誰もが “良心” を持っている。 良心=仏心 と言ってもいい。

自分は、“仏” と 一体になったであろうか。み仏のように誰からも信頼され、好かれ、尊敬される人になっているだろうか。

そう問われれば、否かっぺだ。

 

死んだら、あの世の入り口で、三つの質問をされるそうだ。

1 あなたは 誰のために 生きてきましたか?

2 あなたは 何のために 生きてきましたか?

3 あなたは 何を残してきましたか?

 

この三つの問いに、正解しないと、あの世とやらには行かれないそうだ。

ゲゲゲのゲ。「誰のために?」「何のために?」と問われれば、

自分のため」にしか生きてこなかった。自分の身勝手な願望、

やりたいこと、したいことのために、家族も友達も 犠牲にしてきた。

そして、家族に社会に 何も残せなかった。財産も記憶も。

このまま死んだら、私という人間が、誰の記憶にも留まらないのでは、

あまりにも空しい。

 

あなたには、あの世行きのパスポートは まだ 発行できません。

今からでも やり直して、出直してきなさい」 と 天の声。

そこで目が覚めた。


門松や冥途の旅の一里塚

2021-01-04 22:05:20 | 虚無僧日記

正月元旦の中日新聞コラム「中日春秋」

一休和尚の狂歌 <餅つかず、しめ飾りせず、松立てず、かかる家にも正月は来つ>」を引き合いにして、「帰省ラッシュもなく、街に賑やかさは無くとも、正月はやってきた」というような内容の記事でした。

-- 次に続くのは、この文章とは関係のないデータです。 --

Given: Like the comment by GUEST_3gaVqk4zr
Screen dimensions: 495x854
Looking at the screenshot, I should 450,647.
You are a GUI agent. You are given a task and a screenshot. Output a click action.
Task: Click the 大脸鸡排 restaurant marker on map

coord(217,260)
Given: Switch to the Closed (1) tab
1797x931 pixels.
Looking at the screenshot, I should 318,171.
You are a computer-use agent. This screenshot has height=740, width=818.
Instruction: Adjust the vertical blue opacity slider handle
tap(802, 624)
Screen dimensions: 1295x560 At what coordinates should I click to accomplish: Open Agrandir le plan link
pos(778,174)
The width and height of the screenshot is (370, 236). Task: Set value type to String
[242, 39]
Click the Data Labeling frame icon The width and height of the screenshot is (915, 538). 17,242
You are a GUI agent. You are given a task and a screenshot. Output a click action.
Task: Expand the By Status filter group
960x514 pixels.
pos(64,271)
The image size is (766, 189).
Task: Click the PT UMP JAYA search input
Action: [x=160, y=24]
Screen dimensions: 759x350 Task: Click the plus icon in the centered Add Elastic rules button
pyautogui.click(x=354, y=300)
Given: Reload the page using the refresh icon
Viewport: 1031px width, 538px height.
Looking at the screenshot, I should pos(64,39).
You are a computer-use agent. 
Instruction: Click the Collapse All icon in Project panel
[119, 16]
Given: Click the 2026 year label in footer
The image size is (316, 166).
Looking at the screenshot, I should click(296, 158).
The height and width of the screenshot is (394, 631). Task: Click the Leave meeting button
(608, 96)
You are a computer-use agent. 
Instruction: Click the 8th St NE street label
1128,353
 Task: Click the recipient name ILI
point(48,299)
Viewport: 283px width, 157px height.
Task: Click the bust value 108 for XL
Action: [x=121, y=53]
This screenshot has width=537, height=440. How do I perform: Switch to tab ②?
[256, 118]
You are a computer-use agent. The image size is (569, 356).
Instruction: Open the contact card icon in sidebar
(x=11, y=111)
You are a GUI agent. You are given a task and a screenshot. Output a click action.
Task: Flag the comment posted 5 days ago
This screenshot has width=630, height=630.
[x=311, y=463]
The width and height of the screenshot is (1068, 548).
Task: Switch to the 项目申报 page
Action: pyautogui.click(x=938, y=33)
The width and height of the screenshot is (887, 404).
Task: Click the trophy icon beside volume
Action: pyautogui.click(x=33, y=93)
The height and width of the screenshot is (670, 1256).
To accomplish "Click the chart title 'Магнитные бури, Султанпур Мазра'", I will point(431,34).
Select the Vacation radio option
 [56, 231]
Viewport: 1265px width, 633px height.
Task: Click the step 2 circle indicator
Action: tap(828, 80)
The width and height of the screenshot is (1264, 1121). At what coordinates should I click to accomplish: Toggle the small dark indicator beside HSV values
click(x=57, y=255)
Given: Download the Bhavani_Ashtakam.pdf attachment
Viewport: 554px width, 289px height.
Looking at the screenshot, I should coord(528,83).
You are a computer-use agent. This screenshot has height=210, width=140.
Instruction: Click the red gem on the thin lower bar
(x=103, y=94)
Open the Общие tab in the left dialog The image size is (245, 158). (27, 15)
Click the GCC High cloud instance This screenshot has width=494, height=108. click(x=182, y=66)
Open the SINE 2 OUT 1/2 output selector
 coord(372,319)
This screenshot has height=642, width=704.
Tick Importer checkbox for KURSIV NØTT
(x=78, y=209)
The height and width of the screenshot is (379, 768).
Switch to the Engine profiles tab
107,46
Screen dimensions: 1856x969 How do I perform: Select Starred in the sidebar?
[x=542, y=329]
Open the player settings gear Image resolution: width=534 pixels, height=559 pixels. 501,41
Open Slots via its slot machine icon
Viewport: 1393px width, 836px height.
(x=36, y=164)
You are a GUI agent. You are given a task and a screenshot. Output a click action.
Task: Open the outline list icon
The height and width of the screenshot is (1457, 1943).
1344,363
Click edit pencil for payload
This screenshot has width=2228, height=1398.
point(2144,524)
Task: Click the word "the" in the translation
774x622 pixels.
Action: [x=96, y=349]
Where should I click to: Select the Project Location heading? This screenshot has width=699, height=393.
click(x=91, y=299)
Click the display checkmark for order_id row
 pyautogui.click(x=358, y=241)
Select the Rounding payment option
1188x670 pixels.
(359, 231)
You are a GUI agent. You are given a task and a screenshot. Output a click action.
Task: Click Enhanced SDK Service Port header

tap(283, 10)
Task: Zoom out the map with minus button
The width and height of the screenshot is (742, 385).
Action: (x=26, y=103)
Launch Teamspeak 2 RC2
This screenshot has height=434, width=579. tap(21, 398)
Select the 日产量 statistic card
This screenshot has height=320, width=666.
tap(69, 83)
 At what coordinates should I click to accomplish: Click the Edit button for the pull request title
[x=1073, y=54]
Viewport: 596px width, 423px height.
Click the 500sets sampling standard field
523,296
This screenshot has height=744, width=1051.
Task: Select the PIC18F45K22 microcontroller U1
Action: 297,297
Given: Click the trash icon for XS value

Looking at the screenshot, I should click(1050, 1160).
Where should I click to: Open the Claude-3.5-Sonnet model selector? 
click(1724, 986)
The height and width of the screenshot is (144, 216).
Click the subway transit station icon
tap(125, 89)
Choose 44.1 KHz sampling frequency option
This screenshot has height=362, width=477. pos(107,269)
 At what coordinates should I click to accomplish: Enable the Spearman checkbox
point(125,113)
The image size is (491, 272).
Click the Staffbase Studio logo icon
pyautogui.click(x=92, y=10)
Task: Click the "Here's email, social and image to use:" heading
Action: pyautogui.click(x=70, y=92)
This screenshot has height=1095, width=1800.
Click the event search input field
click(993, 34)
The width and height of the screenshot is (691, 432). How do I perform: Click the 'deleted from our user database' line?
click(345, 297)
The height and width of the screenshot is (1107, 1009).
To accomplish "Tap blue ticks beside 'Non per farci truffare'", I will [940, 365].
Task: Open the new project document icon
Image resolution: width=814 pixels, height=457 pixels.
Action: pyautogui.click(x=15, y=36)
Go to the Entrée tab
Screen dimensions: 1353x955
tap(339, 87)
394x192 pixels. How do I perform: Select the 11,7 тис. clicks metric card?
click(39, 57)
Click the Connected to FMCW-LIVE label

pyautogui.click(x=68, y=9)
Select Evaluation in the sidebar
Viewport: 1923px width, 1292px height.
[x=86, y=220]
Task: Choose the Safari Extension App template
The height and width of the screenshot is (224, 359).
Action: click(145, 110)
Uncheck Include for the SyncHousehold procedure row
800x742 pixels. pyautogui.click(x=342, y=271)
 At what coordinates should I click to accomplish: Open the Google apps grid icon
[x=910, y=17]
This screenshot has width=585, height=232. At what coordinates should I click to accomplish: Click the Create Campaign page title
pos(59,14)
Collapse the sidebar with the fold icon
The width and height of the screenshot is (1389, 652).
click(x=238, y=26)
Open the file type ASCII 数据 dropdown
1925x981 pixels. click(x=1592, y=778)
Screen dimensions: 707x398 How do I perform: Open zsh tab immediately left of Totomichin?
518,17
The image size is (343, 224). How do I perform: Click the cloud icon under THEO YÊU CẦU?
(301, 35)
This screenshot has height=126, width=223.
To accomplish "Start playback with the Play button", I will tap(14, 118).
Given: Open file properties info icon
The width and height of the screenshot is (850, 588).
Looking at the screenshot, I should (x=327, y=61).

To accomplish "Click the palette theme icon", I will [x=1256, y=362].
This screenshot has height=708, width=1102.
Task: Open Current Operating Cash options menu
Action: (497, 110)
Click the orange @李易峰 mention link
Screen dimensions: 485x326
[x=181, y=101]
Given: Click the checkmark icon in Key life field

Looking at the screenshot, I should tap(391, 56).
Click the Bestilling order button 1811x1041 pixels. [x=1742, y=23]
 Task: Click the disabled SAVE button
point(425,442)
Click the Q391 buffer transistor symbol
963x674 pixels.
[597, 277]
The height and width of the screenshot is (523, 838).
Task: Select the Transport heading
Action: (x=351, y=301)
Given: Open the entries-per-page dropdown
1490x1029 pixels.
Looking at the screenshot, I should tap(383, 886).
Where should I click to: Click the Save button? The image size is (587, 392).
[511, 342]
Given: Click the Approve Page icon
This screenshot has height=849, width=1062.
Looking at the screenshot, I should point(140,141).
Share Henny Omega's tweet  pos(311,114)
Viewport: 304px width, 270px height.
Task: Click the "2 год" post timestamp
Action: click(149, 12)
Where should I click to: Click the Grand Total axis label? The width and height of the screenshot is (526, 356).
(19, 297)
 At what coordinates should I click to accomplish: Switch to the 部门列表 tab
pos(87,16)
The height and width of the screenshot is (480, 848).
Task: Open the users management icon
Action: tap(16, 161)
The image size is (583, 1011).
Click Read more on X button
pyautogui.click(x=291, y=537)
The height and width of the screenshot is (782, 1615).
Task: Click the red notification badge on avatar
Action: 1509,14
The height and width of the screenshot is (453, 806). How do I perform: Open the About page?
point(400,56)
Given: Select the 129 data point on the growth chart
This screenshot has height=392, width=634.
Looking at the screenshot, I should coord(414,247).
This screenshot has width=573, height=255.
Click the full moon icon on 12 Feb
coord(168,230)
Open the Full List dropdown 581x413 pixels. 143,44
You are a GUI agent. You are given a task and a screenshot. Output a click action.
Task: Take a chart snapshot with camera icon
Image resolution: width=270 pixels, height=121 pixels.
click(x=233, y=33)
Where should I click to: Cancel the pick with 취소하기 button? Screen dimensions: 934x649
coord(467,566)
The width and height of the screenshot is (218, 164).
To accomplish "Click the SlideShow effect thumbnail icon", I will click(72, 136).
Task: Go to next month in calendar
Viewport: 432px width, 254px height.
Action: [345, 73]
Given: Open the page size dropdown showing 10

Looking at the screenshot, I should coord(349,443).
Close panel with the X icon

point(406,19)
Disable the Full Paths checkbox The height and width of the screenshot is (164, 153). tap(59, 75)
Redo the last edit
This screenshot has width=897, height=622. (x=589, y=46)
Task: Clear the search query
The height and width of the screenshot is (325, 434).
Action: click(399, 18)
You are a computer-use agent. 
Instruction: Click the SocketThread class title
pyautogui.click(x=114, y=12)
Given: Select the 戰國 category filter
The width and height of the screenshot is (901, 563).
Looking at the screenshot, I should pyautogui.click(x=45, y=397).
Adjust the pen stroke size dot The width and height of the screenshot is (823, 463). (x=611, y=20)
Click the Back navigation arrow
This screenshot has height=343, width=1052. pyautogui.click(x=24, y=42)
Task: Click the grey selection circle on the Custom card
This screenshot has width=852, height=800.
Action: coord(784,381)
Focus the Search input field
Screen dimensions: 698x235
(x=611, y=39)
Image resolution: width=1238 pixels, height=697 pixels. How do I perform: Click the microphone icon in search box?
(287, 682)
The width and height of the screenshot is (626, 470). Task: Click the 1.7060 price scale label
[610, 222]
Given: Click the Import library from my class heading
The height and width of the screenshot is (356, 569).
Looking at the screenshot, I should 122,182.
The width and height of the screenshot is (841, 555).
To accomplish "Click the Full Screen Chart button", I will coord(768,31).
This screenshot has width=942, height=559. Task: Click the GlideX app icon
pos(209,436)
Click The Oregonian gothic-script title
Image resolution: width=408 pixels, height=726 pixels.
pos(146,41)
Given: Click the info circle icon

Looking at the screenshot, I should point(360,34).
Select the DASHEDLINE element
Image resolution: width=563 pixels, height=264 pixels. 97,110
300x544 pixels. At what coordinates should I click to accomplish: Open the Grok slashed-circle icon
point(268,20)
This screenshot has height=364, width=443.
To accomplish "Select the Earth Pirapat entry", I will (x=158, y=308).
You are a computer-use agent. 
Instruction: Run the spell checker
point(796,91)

コロナ禍で、例年とはすっかり様変わりの正月。全く正月気分もなし。

例年なら元日の早朝からあちこち呼ばれて、大忙しの私でしたが、今年は全部キャンセル。大晦日の晩からずっと布団の中でウダダ ウダダの寝正月でした。

 

一休の噺なら、こちらが有名

一休さん、堺の町で 正月に髑髏(どくろ)を振りかざしながら

門松や冥途の旅の一里塚、めでたくもあり、めでたくもなし。ご用心、ご用心」と。

人々は驚き「けったいな、正月だというのに縁起の悪い」と。

一休「なに、これがめでたくないとは? 髑髏は目が出てるから目出たいじゃ。ハハハ」。

そして続けていう「骨になってしまえば皆同じ。男か女かも、やんごとなき姫君か遊女かもわからぬではないか面(つら)の皮一枚のことで、やれ美人だのブスだのと比べるのはおよしなさい」とも。

一休寺に伝わる「一休が作ったとされる髑髏」

 

この比較をするなというのも「普化の禅」です。虚無僧は比較をしない。

尺八の上手下手を比べない。ボロもいれば派手な衣装の虚無僧もいる。

善人も悪人もいる。いろいろな虚無僧がいて、すべてを容認する。

それが虚無僧の悟り。明も暗も心の内。

「虚無僧の元祖一休」をテーマに尺八と講演を行ってきましたが、もうその機会もなくなりもうした。